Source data
*-*-*
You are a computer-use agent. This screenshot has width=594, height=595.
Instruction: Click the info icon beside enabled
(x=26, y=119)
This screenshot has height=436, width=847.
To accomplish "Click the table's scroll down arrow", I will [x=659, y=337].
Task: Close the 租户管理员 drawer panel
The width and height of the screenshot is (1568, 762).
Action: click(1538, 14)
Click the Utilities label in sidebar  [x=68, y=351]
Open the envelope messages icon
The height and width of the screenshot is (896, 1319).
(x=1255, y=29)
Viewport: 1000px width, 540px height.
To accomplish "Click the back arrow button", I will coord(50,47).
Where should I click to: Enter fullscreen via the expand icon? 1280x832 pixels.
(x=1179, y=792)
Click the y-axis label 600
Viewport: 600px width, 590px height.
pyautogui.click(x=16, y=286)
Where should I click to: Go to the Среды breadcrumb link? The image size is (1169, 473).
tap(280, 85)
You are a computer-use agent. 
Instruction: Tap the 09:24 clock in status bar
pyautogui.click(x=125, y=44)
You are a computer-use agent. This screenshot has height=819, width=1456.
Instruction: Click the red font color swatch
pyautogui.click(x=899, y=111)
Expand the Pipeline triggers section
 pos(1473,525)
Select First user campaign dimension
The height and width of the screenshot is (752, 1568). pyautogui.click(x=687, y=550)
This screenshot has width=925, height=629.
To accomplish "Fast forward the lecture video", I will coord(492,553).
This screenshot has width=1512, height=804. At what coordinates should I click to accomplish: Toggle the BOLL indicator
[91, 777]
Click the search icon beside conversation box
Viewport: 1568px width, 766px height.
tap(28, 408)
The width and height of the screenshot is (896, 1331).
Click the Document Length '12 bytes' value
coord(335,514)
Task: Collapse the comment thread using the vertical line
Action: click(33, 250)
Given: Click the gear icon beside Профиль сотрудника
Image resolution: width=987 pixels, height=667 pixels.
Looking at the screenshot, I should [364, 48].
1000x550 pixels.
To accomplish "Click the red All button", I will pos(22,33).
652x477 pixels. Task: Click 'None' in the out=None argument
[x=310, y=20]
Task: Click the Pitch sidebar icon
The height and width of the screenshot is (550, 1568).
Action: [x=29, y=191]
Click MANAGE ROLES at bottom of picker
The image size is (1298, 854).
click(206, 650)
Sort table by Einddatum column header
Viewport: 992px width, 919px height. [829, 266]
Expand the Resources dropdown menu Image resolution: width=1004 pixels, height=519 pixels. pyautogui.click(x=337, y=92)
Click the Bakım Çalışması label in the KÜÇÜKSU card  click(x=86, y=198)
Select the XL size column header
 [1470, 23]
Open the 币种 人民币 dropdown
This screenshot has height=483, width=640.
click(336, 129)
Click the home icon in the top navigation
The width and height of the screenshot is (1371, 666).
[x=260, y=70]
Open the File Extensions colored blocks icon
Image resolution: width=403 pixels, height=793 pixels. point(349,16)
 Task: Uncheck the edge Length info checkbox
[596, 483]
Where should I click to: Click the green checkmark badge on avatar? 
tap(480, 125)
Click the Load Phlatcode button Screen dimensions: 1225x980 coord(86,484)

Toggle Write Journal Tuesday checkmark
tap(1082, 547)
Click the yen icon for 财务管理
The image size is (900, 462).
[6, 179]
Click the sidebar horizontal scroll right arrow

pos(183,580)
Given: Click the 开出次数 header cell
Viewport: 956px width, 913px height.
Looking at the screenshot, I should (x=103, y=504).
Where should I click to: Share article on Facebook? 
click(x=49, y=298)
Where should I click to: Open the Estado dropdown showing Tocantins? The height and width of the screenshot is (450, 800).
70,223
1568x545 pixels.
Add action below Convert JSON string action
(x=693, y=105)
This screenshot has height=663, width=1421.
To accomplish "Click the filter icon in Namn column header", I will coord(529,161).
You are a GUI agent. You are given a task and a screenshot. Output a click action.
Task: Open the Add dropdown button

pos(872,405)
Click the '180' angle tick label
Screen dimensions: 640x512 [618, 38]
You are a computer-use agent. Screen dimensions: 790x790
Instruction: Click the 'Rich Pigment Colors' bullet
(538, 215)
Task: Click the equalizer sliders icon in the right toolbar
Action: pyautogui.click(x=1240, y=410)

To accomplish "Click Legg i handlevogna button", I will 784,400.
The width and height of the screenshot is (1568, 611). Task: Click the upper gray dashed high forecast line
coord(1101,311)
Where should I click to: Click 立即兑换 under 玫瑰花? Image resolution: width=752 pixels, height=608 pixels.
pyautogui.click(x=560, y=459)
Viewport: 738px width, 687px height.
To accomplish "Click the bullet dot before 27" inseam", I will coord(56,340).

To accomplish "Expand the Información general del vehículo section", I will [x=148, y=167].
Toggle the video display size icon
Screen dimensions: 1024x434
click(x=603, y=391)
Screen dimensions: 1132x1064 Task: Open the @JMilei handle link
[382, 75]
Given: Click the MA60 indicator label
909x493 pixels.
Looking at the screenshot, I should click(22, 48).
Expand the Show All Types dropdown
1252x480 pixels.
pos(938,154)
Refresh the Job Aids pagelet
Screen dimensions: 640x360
*-*-*
_Task description_
From the records above, reproduce exactly the lines from the one with "Image resolution: width=987" to the one with "Expand the Resources", both included, and no others.

_Reply_
Image resolution: width=987 pixels, height=667 pixels.
Looking at the screenshot, I should [364, 48].
1000x550 pixels.
To accomplish "Click the red All button", I will pos(22,33).
652x477 pixels. Task: Click 'None' in the out=None argument
[x=310, y=20]
Task: Click the Pitch sidebar icon
The height and width of the screenshot is (550, 1568).
Action: [x=29, y=191]
Click MANAGE ROLES at bottom of picker
The image size is (1298, 854).
click(206, 650)
Sort table by Einddatum column header
Viewport: 992px width, 919px height. [829, 266]
Expand the Resources dropdown menu Image resolution: width=1004 pixels, height=519 pixels. pyautogui.click(x=337, y=92)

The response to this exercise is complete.